> _PASSAGE PROVIDED_
○ ○ ○

Boswellia serrata, sometimes known as frankincense, is a powerful anti-inflammatory. It reduces 5-lipooxygenase (5-LOX) inflammatory activity, which is a major factor in rheumatoid and osteoarthritis, usually affecting the synovial fluid between the joints.
Bromelain, an enzyme from pineapple, also has anti-inflammatory effects, reducing nasal swelling and aiding digestion. The combination of the two appears to reduce osteoarthritis symptoms, according to a new pilot study published in the Journal of Alternative and Complementary Medicine. The study duration was over one year, and involved patients across a wide range of ages, from 23 to 92 years.
By the end of the study, quality of life assessments showed a significant improvement, with no adverse effects. This shows the value of botanical anti-inflammatories as an alternative to stomach- and liver-damaging over-the-counter and prescription drugs.
Italiano G, Raimondo M, Giannetti G, Gargiulo A. Benefits of a Food Supplement Containing Boswellia serrata and Bromelain for Improving the Quality of Life in Patients with Osteoarthritis: A Pilot Study. J Altern Complement Med. 2019 Nov 1. doi: 10.1089/acm.2019.0258. [Epub ahead of print]
Background: Osteoarthritis (OA) is a joint disease involving articular cartilage degeneration causing patients pain, joint stiffness, physical disability, and significantly reducing their quality of life (QoL). Purpose: The aim of this study was to assess whether the daily consumption of a gastroresistant food supplement formulation containing a combination of Boswellia serrata and bromelain could improve the QoL of patients suffering from various forms of OA.

○ ○ ○

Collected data
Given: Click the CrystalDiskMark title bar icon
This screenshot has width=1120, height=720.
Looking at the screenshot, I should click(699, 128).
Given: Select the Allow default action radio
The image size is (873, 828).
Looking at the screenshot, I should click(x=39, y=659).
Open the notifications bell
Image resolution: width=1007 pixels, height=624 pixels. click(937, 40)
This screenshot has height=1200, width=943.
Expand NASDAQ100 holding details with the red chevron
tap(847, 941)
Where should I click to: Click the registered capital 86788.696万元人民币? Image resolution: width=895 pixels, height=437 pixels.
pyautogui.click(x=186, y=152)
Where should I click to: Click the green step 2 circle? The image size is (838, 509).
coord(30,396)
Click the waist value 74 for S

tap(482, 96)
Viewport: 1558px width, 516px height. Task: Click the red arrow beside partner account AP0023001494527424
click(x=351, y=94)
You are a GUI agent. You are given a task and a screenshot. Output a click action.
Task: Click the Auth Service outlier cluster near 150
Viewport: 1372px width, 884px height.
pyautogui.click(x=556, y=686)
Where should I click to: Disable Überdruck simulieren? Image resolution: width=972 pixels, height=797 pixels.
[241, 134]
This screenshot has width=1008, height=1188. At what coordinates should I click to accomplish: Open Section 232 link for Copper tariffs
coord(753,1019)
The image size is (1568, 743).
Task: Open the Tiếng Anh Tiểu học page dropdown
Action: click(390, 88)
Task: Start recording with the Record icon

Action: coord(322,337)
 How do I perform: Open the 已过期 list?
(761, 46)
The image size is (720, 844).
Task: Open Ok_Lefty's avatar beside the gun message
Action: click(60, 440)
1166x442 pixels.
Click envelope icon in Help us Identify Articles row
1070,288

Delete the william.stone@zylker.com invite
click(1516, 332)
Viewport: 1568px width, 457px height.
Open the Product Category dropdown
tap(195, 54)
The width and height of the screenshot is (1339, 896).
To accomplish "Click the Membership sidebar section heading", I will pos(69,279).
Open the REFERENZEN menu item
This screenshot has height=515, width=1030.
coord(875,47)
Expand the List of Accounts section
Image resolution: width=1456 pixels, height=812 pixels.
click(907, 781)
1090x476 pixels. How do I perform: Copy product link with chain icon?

○ ○ ○

> _WHAT TO WORK ON_
A: According to the frankincense and bromelain article, why does Boswellia serrata help with arthritis? Answer in one to three sentences.
B: Continue the frankincense and bromelain article from its last sentence.
The collected data has no connection to the frankincense and bromelain article.

> _OUTPUTS BY TASK_
A: Boswellia serrata reduces the inflammatory activity of 5-lipooxygenase (5-LOX). That activity is a major factor in rheumatoid arthritis and osteoarthritis, which usually affect the synovial fluid between the joints.

B:
Materials and Methods: Forty-nine patients were enrolled in this pilot study conducted from June 2015 to October 2016. Patients took a Boswellia- and bromelain-based supplement for a period between 1 and 6 months. At baseline and at the end of the study, patients completed a self-assessment QoL questionnaire regarding their independence in performing daily activities. QoL scores were compared between baseline and follow-up by means of the Wilcoxon signed-rank test in all patients and in the subgroups of patients with knee, hip, or generalized OA.
Results: Forty-nine patients, 6 men and 43 women, aged between 23 and 92 years, (mean age 63.24) participated in the study. At follow-up (3.0 ± 0.7 months), a significant improvement was observed for 7 of 10 QoL questions and, overall, for the total QoL score. The most significant improvements were observed in the joints that were more strongly affected at baseline. A similar trend was observed when separately considering patients with knee, hip, or generalized OA. No patients experienced adverse events and no drug interactions were reported.
Conclusions: From this pilot study, it emerges that the use of the gastroresistant formulation containing the combination of Boswellia and bromelain supplements can represent a valuable nonpharmacological tool for improving the QoL of patients suffering from different forms of OA. Further studies should be conducted to confirm this first evidence.